ボイラー整備士免許試験 令和5年10月公表(令和5年1月〜6月実施分)の問28は、ボイラーの休止中の保存法に関する問題です。5つの記述のうち、適切でないものを選びます。

この問題のポイント

この問題の核心は休止期間の長さで保存法が分かれることです。6か月程度は満水保存法には長すぎ、長い休止には乾燥保存法を使います。

※ 問題文そのものは、公益財団法人 安全衛生技術試験協会が公開している公表試験問題のページで確認できます。

正解:選択肢3(適切でない記述)

各選択肢の正誤

選択肢 正誤 解説
1 ◯(適切) 乾燥保存法は休止期間が長い場合に最も適する
2 ◯(適切) 凍結のおそれがある場合も乾燥保存法(水を残さない)
3 ×(適切でない) 満水保存法に6か月程度は長すぎる。長い休止は乾燥保存法
4 ◯(適切) 清缶剤と脱酸素剤を溶かした水で満たし、内面の腐食を防ぐ
5 ◯(適切) 窒素封入法は0.05〜0.06MPa程度に加圧封入して空気と置換する

選択肢3のポイント(ここが誤り)

選択肢3は「満水保存法は、休止期間が6か月程度の場合にも採用される」としています。この6か月程度という長さが、満水保存法には長すぎるという扱いです。同じ設問の選択肢1が「乾燥保存法は、休止期間が長い場合に最も適した方法である」を適切としているので、長い休止に使うのは乾燥保存法だと読み取れます。
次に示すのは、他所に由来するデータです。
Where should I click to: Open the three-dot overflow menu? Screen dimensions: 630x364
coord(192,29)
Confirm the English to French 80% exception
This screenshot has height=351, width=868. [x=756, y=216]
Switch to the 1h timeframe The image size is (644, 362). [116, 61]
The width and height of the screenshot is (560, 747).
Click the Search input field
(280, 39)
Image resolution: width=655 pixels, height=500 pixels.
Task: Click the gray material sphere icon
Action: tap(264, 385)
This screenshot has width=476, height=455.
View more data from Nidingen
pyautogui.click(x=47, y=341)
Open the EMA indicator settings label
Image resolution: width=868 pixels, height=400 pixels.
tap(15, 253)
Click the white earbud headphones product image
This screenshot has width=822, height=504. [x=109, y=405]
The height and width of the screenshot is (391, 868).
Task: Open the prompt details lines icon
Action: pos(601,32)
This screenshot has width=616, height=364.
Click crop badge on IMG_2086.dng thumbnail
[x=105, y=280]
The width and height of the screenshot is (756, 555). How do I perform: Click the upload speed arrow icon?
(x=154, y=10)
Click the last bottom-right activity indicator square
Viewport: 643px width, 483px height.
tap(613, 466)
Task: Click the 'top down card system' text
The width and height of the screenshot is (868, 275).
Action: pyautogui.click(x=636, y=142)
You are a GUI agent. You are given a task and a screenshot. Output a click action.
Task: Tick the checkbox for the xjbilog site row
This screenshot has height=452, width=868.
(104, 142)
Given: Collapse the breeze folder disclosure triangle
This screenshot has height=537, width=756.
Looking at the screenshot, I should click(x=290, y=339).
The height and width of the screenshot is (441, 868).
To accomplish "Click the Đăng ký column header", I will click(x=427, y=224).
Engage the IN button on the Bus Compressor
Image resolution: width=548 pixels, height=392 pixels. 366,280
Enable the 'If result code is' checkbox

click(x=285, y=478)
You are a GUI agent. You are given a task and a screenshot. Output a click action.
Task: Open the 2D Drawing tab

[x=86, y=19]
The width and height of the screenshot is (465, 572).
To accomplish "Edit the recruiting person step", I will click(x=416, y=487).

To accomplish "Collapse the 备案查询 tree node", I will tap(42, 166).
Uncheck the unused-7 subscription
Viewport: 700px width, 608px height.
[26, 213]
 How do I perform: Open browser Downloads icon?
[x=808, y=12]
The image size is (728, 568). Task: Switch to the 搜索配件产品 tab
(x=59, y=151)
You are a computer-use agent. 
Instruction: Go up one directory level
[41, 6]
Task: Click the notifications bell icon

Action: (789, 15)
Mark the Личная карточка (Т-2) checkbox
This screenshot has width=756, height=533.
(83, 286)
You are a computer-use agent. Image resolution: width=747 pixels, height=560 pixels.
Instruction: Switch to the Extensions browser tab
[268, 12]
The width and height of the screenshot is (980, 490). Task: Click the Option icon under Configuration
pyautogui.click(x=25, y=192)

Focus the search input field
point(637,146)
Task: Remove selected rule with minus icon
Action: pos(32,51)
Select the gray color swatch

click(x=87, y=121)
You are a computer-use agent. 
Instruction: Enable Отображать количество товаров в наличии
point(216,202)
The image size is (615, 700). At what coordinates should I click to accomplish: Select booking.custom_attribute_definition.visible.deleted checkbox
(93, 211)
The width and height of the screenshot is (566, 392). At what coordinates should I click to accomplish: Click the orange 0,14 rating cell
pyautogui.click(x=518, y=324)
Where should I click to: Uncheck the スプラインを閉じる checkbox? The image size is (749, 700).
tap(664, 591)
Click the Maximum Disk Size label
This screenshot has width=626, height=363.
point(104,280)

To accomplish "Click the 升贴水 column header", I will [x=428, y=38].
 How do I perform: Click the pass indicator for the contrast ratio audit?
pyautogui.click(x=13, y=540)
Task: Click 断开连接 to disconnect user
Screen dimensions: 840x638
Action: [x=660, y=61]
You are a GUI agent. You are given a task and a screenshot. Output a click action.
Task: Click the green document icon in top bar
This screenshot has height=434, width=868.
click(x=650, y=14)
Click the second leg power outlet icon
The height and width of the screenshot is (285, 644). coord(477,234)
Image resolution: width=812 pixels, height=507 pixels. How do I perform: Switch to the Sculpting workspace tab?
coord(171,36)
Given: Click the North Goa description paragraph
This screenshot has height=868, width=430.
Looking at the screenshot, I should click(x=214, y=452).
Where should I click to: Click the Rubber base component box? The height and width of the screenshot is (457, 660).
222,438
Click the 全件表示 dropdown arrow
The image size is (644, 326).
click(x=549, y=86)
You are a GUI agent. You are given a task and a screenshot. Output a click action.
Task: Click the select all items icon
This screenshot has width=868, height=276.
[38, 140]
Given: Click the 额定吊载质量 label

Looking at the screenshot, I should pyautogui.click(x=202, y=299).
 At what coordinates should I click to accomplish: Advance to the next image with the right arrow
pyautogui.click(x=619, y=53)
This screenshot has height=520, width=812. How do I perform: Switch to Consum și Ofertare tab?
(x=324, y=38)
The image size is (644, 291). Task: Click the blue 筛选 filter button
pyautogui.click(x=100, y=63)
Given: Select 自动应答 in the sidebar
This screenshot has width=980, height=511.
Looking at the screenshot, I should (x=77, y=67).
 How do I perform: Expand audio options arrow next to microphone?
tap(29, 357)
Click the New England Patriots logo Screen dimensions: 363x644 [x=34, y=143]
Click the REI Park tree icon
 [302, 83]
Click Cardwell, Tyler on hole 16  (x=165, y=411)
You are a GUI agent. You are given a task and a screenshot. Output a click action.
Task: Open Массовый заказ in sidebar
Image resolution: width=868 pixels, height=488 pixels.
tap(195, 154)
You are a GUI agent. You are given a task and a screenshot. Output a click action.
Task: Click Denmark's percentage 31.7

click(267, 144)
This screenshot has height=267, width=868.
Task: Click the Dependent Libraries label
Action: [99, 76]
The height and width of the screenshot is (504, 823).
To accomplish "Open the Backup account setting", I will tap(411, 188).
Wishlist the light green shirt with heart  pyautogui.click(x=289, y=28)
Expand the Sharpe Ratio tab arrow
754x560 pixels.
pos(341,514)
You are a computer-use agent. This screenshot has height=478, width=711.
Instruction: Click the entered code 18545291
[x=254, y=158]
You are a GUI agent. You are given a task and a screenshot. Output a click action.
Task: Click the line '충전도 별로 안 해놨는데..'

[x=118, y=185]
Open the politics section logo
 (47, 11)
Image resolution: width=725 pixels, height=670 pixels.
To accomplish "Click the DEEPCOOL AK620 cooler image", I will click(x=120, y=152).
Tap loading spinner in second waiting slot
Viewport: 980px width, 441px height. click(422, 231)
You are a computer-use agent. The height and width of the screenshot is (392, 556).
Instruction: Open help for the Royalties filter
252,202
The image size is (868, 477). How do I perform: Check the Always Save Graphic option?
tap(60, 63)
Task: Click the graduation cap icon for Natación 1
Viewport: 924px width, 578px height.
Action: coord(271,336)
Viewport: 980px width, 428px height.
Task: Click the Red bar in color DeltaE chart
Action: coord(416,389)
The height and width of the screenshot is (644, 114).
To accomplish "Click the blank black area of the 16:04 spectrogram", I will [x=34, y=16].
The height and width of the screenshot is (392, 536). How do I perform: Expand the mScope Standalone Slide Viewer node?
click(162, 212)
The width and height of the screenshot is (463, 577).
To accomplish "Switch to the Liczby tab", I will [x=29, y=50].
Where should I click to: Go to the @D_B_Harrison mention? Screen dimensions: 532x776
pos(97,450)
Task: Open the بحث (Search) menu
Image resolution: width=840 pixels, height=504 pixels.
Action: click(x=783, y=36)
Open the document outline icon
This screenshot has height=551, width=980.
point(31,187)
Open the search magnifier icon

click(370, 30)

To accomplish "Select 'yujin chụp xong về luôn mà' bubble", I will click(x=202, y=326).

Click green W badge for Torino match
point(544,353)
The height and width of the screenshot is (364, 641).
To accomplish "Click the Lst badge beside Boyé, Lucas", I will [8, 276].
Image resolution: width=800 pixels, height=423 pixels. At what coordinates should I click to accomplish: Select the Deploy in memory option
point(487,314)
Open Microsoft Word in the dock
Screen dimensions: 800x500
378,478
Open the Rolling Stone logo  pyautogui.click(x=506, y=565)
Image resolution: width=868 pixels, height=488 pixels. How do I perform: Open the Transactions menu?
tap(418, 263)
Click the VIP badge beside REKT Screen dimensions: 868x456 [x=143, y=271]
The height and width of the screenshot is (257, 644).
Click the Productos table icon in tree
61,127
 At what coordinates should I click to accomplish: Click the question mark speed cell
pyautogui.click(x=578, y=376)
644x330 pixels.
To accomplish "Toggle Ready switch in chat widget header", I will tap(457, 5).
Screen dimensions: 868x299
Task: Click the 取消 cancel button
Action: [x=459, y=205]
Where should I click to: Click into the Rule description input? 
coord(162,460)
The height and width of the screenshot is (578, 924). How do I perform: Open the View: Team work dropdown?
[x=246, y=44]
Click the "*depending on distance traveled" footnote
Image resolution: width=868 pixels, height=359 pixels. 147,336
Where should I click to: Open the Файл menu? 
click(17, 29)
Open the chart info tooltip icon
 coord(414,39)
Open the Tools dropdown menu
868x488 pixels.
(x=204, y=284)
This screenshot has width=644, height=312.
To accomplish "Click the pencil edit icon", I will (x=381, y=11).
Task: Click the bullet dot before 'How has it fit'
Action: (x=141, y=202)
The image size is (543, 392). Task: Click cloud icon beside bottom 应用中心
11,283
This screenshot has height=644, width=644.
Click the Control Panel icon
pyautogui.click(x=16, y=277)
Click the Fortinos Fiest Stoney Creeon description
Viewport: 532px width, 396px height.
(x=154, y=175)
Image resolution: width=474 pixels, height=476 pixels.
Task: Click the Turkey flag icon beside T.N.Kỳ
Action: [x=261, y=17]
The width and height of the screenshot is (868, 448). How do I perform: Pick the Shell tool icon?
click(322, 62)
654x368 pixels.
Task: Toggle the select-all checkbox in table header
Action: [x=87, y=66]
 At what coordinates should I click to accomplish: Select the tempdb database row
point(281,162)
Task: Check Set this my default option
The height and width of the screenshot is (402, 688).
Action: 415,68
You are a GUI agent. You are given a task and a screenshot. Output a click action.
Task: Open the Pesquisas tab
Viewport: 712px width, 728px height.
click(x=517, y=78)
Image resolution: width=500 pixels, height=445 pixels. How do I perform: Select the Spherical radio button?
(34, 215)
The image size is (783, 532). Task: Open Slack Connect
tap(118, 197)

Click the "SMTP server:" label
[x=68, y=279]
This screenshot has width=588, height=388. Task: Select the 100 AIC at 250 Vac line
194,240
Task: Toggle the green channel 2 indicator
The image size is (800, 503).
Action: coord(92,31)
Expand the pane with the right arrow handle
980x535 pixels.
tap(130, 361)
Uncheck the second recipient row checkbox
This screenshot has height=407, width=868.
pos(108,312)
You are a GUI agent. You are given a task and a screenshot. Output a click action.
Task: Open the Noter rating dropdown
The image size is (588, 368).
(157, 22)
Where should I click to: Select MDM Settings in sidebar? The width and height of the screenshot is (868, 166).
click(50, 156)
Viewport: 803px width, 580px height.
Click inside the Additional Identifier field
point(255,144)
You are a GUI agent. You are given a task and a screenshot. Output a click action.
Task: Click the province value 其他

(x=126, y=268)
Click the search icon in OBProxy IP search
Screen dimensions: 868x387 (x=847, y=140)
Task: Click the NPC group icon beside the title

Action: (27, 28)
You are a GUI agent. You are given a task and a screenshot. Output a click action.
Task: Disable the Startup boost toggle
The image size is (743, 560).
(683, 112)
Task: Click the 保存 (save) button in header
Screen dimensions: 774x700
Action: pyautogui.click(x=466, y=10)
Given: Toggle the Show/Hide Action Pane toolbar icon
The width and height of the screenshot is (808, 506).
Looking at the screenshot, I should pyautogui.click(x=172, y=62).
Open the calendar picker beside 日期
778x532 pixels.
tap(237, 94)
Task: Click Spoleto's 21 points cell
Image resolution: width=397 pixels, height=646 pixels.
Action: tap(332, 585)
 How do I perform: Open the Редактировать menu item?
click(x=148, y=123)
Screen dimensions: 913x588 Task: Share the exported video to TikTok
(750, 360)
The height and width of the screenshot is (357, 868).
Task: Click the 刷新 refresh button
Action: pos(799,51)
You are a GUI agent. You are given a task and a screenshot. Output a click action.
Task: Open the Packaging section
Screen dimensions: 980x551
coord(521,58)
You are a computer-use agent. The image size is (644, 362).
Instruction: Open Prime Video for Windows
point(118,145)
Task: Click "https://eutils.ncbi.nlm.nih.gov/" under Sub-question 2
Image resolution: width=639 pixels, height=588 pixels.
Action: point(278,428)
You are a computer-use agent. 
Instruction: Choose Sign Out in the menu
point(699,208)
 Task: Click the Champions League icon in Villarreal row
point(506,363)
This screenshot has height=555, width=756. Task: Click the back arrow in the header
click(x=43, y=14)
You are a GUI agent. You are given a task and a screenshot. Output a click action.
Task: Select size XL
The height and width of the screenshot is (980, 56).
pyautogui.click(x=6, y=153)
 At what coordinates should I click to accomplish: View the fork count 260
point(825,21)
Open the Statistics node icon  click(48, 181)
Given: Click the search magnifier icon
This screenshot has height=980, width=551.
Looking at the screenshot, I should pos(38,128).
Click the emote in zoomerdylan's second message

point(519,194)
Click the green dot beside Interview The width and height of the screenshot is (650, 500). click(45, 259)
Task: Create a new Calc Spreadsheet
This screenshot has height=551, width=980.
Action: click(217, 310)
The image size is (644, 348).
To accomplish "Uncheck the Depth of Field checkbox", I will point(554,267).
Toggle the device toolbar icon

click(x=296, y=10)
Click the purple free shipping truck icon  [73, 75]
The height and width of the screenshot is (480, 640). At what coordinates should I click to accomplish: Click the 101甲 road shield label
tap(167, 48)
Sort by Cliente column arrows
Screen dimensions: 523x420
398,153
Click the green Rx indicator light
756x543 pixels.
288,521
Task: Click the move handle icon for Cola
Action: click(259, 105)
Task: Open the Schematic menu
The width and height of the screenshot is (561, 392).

ただし満水保存法が何か月までかという具体的な目安は、公表されている5回の中に示されていません。

保存法 期間の目安 凍結のおそれ
満水保存法 6か月程度は長すぎる 使えない(水が凍る)
乾燥保存法 長期 こちらを使う

期間で分かれる理由は、水を入れたままにする以上、薬剤で守り続けなければならないからです。

満水保存法は、清缶剤と脱酸素剤を溶かした水で内部を満たします。薬剤が働いているうちは腐食が止まりますが、時間が経てば効力は落ちます。だから月に1〜2回、濃度を測って所定の値を保つ管理が要ります。長く休むほどこの手間が続き、管理が切れた時点で腐食が始まります。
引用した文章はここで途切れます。